The aim of this example is to evaluate the efficacy of ODN2395/IL10R treatment in another skin tumor model based on the orthotopic grafting of the mSCC-38 epidermal tumor cell line.

• Methodology

A mouse model of orthotopic skin tumor has been used in order to extend the preclinical data. The mSCC-38 epidermal tumor cell line was derived from a primary skin tumor generated in FVB/N mice after chemical treatment with the chemical agents DMBA and PMA. In this model, tumors developed slowly and were more difficult to measure. Tumors of sizes comprised between 10 mm 3 and 225 mm 3 develop in 30 days after intradermal injection of 200 000 cells from 38-T1 tumor. In absence of treatment, these tumors are more immunogenic than TCI skin tumors (more infiltrated with IFN-Y producing T cells) which can explain in part the size heterogeneity of tumors. 30-days tumors were treated with ODN2395 and IL10R at a dose of 5μg per mouse or with control ODNc and isotypic control antibody (ODNc+IC group). Twelve days later, tumor volumes were measured and the cytokines produced by intratumoral leukocytes measured after anti CD3/CD28 stimulation as described in example 3.

• Results

First, tumoral volumes were measured 12 days after treatment. As illustrated in Figure 16 A, ODN2395/IL10R combined treatment delayed the growth of mSCC-38 tumors compared to control (ODNc/IC). Five from seven tumors had regressed after TLR9L/CD210 treatment whereas all the tumors from control mice were progressing (n=4).

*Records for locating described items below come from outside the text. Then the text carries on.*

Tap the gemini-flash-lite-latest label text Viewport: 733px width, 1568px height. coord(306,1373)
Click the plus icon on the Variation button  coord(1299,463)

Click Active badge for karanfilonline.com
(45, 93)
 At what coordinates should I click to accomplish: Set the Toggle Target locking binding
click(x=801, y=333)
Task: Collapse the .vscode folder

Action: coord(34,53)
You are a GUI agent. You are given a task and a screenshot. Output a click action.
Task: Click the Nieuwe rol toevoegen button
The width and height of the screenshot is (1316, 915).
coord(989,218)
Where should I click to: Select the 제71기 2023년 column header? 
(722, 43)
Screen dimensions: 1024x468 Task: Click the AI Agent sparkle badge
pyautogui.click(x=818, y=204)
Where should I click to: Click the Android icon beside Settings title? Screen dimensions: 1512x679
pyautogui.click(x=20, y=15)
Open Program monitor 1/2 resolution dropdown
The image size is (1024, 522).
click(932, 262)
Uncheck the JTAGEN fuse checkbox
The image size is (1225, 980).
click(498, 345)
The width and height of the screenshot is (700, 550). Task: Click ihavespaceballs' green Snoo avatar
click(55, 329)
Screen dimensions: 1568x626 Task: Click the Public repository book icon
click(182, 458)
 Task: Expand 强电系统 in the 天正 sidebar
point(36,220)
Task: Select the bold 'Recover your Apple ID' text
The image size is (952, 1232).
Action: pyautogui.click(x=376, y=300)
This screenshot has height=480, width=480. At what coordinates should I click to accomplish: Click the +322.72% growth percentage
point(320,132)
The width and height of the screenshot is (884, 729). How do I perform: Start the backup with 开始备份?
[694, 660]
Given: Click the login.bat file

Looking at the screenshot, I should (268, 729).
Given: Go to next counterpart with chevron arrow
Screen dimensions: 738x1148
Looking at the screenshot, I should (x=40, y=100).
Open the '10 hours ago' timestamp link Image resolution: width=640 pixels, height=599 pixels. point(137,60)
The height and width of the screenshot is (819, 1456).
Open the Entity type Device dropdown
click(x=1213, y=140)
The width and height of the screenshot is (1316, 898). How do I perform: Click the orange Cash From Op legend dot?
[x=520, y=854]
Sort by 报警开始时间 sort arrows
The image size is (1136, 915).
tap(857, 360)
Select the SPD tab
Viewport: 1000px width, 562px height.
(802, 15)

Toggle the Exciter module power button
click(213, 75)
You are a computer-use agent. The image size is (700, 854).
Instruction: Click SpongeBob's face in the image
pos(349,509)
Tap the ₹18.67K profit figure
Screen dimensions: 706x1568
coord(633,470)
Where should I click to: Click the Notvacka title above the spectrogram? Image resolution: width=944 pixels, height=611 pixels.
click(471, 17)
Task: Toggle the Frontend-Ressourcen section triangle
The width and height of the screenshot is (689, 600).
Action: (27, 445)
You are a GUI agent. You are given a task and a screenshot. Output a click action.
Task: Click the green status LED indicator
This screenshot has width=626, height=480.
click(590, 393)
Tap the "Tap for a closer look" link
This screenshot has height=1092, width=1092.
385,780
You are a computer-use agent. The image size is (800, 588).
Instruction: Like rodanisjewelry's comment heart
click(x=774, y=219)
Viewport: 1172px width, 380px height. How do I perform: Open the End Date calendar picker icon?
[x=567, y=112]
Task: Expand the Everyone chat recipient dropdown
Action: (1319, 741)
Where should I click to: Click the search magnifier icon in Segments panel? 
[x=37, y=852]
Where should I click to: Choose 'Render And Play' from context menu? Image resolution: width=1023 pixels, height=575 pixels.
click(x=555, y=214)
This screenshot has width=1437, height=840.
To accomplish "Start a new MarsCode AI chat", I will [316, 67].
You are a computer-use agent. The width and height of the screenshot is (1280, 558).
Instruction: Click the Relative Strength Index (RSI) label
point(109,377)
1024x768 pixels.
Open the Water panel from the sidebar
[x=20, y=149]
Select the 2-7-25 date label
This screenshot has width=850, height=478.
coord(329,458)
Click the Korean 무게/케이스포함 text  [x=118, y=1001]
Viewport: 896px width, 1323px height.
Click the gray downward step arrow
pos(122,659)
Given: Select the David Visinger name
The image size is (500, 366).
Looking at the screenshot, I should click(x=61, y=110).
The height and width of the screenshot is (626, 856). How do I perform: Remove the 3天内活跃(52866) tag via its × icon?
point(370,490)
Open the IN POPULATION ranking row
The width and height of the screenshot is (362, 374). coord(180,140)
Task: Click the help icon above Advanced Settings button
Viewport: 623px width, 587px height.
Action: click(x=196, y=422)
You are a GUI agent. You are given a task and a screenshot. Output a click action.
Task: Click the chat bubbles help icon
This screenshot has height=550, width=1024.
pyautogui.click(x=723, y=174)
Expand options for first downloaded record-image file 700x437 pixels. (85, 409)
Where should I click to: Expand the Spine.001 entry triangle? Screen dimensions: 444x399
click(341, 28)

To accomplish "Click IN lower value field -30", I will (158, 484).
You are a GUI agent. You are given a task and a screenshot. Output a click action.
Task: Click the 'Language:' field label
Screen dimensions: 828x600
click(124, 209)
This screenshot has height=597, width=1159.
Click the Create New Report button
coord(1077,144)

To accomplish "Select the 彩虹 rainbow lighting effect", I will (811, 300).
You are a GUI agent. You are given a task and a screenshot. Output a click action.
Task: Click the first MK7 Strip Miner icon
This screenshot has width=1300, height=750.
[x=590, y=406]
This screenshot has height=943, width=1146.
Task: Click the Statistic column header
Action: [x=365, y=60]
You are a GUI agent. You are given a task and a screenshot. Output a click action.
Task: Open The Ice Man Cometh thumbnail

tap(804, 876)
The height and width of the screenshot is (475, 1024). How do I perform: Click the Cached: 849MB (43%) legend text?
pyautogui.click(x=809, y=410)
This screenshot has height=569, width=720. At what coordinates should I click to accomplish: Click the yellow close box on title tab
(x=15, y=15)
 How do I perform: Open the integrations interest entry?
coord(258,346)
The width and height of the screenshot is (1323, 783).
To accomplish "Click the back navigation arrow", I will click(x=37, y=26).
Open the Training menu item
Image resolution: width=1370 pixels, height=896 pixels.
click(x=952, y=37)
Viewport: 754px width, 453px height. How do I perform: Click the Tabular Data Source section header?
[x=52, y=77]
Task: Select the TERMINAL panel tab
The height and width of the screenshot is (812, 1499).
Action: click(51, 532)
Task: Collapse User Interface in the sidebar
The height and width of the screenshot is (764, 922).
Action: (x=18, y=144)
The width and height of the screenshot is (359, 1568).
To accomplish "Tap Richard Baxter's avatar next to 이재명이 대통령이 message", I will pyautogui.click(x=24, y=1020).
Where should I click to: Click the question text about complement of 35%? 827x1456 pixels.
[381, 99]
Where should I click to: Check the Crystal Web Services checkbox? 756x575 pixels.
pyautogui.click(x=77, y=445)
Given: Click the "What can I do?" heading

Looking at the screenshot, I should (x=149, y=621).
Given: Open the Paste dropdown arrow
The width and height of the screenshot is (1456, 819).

Second, the polarization of the T cell infiltrate was analyzed by quantification of the cytokines produced by culture supernatants 24 hours after anti CD3/CD28. The smallest tumors from ODN2395/IL10R combined group were pooled in order to have the numbers of cells required for each analysis. As shown in Figure 16B, the ODN2395/IL10R combined treatment increased the production of IFN-Y and TNF by T cell lymphocytes compared to control group, indicating that the tumor growth control induced by the treatment also involved the stimulation of antitumoral adaptive immunity in this second model.

In summary, ODN2395/IL10R combined treatment induced the partial control of 30-days mSCC-38 skin which is associated with a local increase in IFN-Y and TNF producing T cells that represent potential antitumoral T cell effectors.